We were welcomed with a warm bowl of red lentil soup followed by chicken with rice, vegetable pita and shish kebabs.

The dishes are well-seasoned and definitely worth a try. It’s recommended to come in groups, that way you’ll definitely be able to try everything on the menu!

If you’re a fan of lemonade, try theirs — It’s refreshing and isn’t like the usual lemonade drinks that are sour and drowned in sugar.

Price range: $6 – $30

6. Flying Cow Ranch — LOHAS Kitchen

The hotpot meals at Flying Cow restaurant come with vegetables, sliced meat, rice and sauces. Photo: Flying Cow Ranch

This ranch is known for its unique hotpot menu where guests are given a choice of two broths — a milk soup base or a fresh kombu soup base — however, only the milk soup base is halal.

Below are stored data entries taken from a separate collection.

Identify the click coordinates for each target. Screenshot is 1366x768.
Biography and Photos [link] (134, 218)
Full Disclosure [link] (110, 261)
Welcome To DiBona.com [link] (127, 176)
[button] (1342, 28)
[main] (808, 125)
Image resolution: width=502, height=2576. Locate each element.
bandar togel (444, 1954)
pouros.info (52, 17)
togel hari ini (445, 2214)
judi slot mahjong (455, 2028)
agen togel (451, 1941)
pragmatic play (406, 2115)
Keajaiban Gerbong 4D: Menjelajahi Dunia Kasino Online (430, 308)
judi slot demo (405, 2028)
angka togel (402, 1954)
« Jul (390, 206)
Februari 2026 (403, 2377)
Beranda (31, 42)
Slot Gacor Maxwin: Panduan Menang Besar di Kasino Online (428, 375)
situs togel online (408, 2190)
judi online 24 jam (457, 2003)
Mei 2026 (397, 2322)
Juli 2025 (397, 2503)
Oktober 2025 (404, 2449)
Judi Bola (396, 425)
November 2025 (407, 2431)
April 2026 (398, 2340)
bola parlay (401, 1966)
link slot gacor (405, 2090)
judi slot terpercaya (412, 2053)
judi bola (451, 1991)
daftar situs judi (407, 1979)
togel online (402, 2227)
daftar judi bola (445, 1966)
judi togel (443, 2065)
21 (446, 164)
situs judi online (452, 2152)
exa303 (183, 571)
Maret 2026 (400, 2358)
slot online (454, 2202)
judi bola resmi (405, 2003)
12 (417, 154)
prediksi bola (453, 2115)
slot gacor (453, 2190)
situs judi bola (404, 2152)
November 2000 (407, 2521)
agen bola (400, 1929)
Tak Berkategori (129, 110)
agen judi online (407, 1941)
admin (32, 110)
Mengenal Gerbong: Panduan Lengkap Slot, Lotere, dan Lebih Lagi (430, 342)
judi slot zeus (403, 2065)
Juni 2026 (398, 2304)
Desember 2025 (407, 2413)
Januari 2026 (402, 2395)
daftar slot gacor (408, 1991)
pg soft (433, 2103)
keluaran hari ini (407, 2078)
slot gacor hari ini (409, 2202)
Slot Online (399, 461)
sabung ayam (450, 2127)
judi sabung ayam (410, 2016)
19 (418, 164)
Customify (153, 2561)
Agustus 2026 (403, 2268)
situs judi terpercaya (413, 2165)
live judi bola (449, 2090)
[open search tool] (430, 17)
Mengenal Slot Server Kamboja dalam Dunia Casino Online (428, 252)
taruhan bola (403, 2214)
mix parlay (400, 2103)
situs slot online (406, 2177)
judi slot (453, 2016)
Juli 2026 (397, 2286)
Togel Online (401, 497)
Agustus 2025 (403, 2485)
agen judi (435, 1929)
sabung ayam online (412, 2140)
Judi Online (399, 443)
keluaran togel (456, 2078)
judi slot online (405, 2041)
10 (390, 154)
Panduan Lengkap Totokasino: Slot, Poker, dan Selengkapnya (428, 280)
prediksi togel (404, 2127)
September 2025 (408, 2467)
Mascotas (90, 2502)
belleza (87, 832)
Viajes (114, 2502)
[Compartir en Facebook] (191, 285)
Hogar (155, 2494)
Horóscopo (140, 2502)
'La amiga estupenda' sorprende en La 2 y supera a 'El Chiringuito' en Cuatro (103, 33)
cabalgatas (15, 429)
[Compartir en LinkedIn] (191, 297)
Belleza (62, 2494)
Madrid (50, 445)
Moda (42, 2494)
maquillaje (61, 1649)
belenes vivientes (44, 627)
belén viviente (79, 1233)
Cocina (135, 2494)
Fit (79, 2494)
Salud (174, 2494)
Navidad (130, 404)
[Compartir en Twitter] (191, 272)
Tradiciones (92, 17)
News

Since our meals were pre-ordered, we had the hotpot set with a milk soup base which I found odd at first but tasted amazingly good with the usual hotpot staples – fresh vegetables, sliced meat, white rice, dessert and drinks.

Our order also included fried fish, chicken, shrimp and cold redbean soup for dessert. For an extra kick, guests can ask for spicy chili paste to have with the soup or any additional orders.

If you get a chance, try their huge fried mantou (Chinese bun) that’s served with condensed milk — pillowy soft and best eaten warm.

Price range: $5 – $25

7. Yunus Halal Restaurant

The crispy sweet and sour fish from Yunus Halal Restaurant. Photo: Rafidah Hamit/The Scoop

This modest restaurant provides halal Thai food that homes some of our top favourites: Tom Yam, kangkong belacan, Thai basil beef, steamed and fried fish.

While the food wasn’t as spicy as expected, it was very close to authentic. Other local favourites include the beef in bamboo, fried chicken, sweet and sour chicken and omelette.

The owner, Yunus has received famous guests from around the world and can speak in Malay so it really made us feel welcomed.